EXERCISE AIM: Extract the stretch of lines that starts at the line with "The width and" and ends at the last line of the data below. Give it exactly, without pictures.

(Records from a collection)
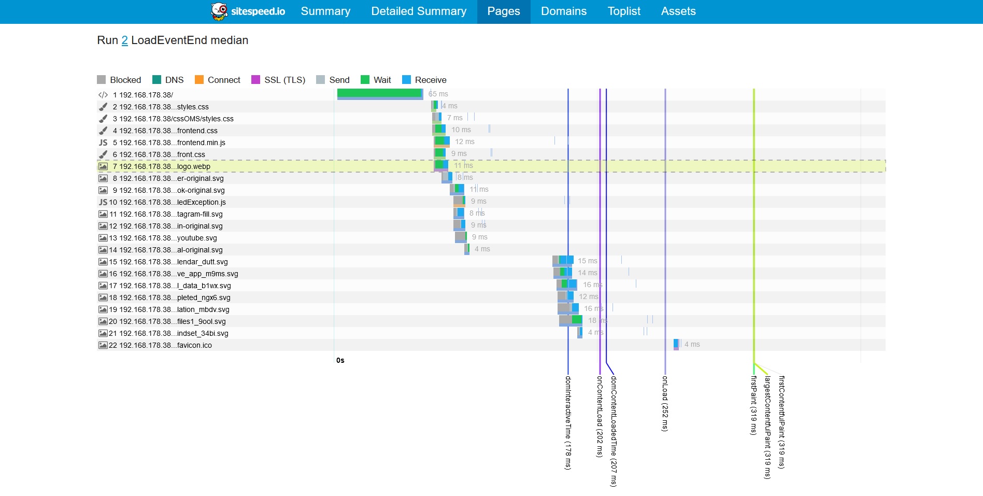Open the Summary tab

[325, 11]
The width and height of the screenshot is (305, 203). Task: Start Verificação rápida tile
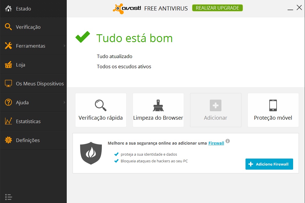click(101, 110)
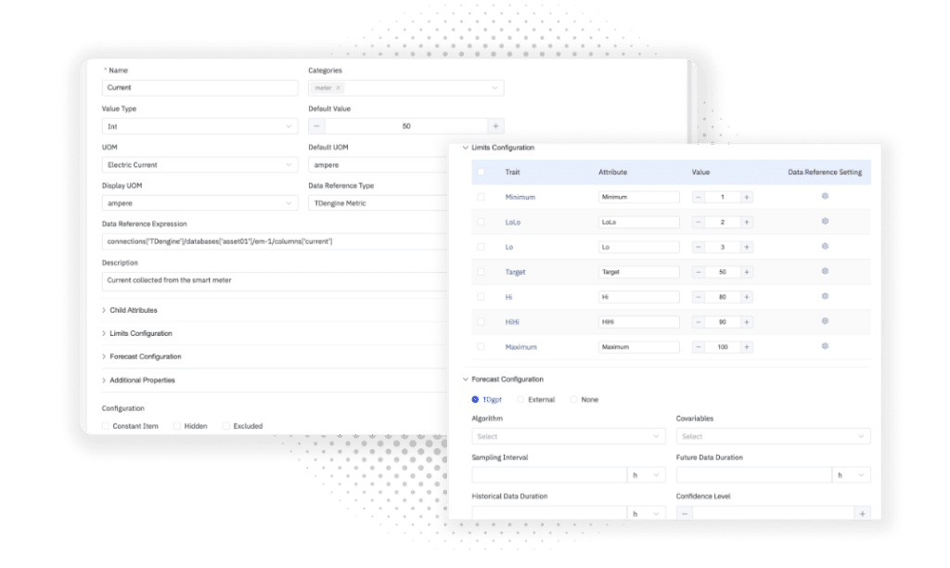Screen dimensions: 950x568
Task: Remove the 'meter' category tag
Action: pos(339,88)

EXERCISE RESPONSE:
The width and height of the screenshot is (305, 203). Task: Start Verificação rápida tile
click(101, 110)
Screen dimensions: 950x568
Task: Remove the 'meter' category tag
Action: pos(339,88)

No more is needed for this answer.